Wednesday , November 20, 2024

A Top Visa Official Outlines Four Big Trends Impacting Acquirers

Acquirers and independent sales organizations wanting to improve their standing among merchants should take note of four trends affecting payments today, according to Bill Dobbins, head of acquiring and enablement at Visa Inc.

Dobbins, speaking at the Western States Acquirers Association conference in Las Vegas this week, outlined why the consumer experience, small-business expectations, fraud shifting to online channels, and government regulation stand out for the impact they’re having on the merchant-sales industry.

“I’ve been in the payments industry for over 30 years now, the last 27 with Visa, and I can confidently say that the amount of change that our industry is going through now is more significant than any time in my career,” Dobbins said.

First up, consumers and their changing expectations. Chief among these is that consumers are demonstrating they like to tap to pay, Dobbins said. Fifty percent of Visa’s U.S. face-to-face transactions are made via a tap, Visa said in its latest earnings call.

Another element is that consumers like their payments easy. “Complications don’t work for them,” Dobbins said. The explosive growth in digital wallets is evidence of that. “Whether it’s Google or Venmo, or most recently the bank-led introduction of Paze into the market, growth was explosive.” Paze is a digital wallet developed by Early Warning Services LLC for online checkout.

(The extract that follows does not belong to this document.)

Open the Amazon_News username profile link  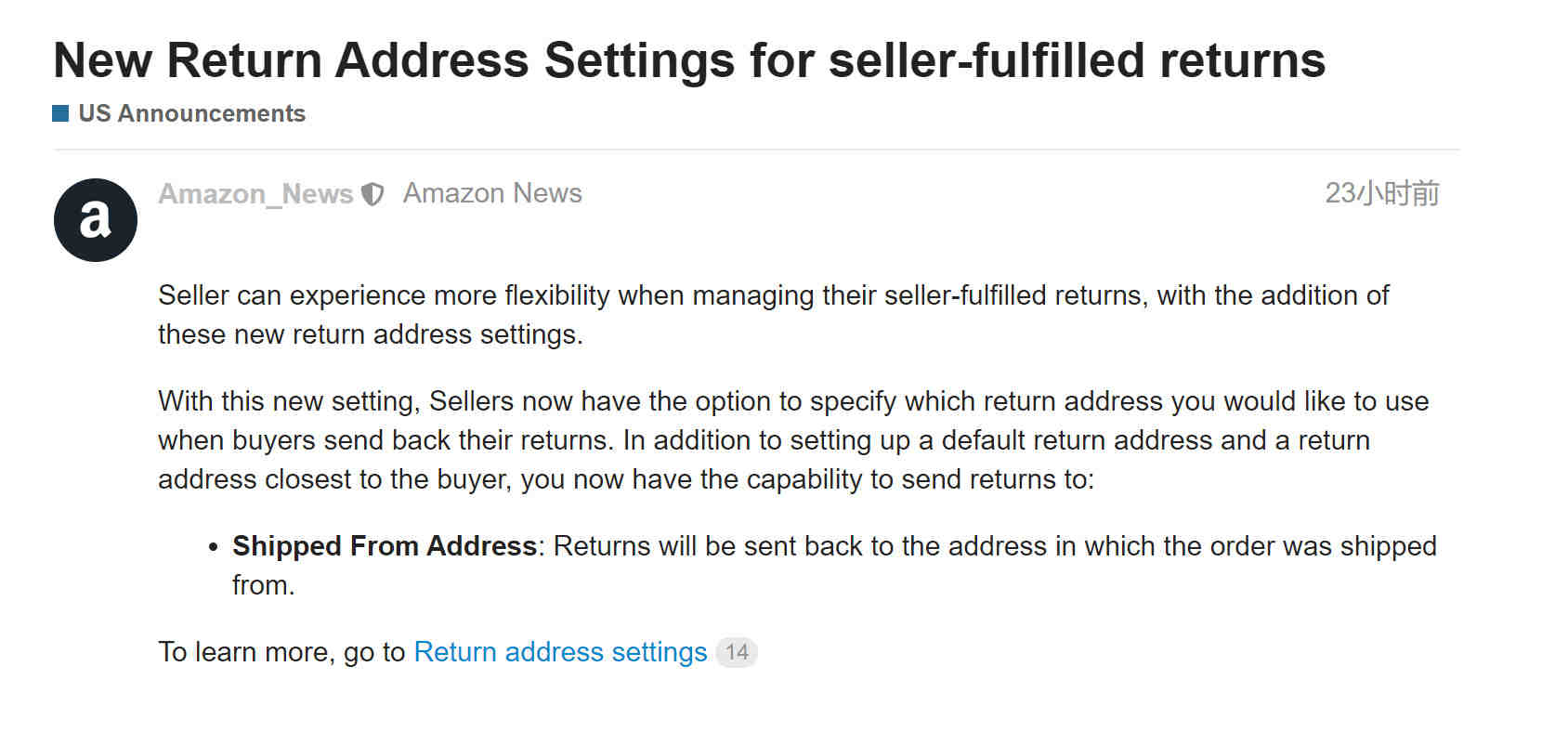(255, 193)
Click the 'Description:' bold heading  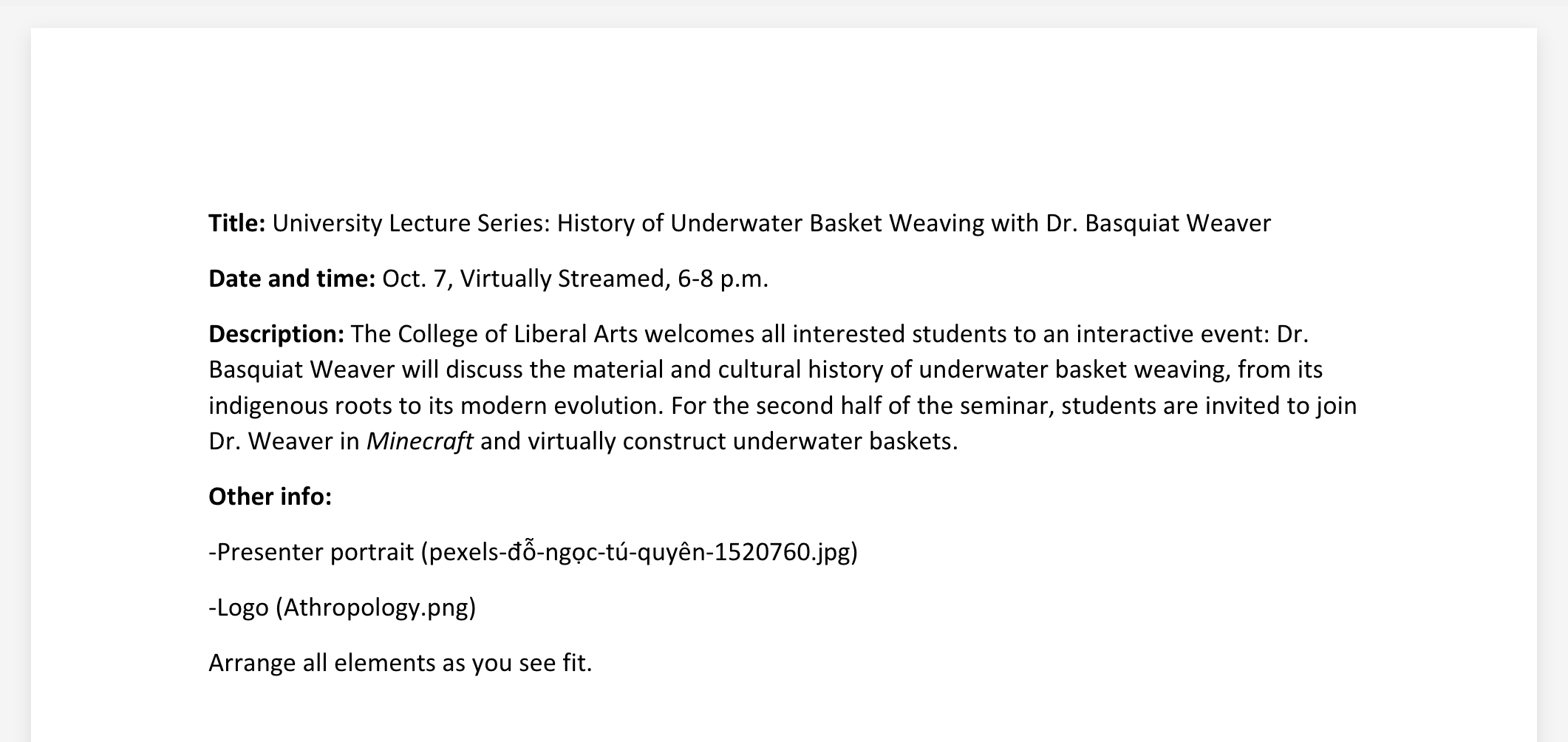point(276,334)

Consumers also want choice in how they pay. “They want to pay the way they want to pay,” Dobbins said. “And we’re starting to see the introduction of new rails into our market.” Open banking is one of these new rails, and today 91% of consumers have linked their financial accounts to third parties, according to Dobbins. They do it to make it easier get loans and mortgages and to meet government financial obligations, but payment will absolutely be a part of this, he said. Cross-border money movement also is maturing into an easier and safer method, he noted.

The entry of real-time payments in the United States is another factor. The Clearing House Payments Co. LLC’s RTP network, launched in 2017, was joined last year by FedNow, the real-time payments network from the Federal Reserve. Dobbins noted that in many other markets real-time payments services fill in gaps that may not be as significant in the United States in some use cases.

Small businesses and how they enter the payment card networks is changing, too. “Now, we see an entire slate of informal merchants entering our payment system,” he noted, “and they’re being driven by the platforms and the expansive growth of mobile acceptance, and they’re entering the market and they’re not doing it in the traditional way.”

The expectations of small businesses demand more than payments alone, he said. They want services that can help run their businesses and that can help them attract and retain customers, make it easy for them to pay and be paid, and deliver faster settlement. They want better reporting and reconciliation, Dobbins said. “And, finally, they want us to deliver the security,” he said, “they’re thinking that they want to sell all the time, but they want to be protected in doing so.”

“The third topic is fraud,” he said, “and make no mistake, our business is all about trust. If we lose trust, we may never get it back.”

Synthetic identities, the use of deepfake profiles incorporating AI, and friendly fraud, or first-party fraud, are all troublesome for the payments industry, he said. It takes a concerted effort to counter fraud. “The first thing, and the one I’m most excited about, is we have to get out off our back foot. We have got more proactive here, offense versus defense,” Dobbins declared.

The fourth factor affecting payments is regulations at the federal and state levels. State legislation to require separate merchant category codes for gun sales means acquirers operating in these states have to modify their systems to accommodate that requirement.

Dobbins pointed to the Illinois Interchange Fee Prohibition Act as requiring changes beyond the simple face value of the measure, which prohibits assessing interchange fees on tips and sales tax.

“They effectively are asking us to re-architect our network to support this wall, and don’t get me wrong, even if we are able to do that, the work will pass on to each and every one of you. This would be an enormous, enormous activity,” Dobbins says.

At the federal level, Dobbins pointed to ongoing efforts to pass the Credit Card Competition Act, a measure that would compel offering credit card routing choice to merchants.

What can acquirers do about these challenges? Dobbins’ advice is to be active about these regulatory trends by working with trade associations to help legislators better understand the potential impact. “Make sure your message is heard,” he said. “So my call out to you is to be active as you see these regulatory trends.”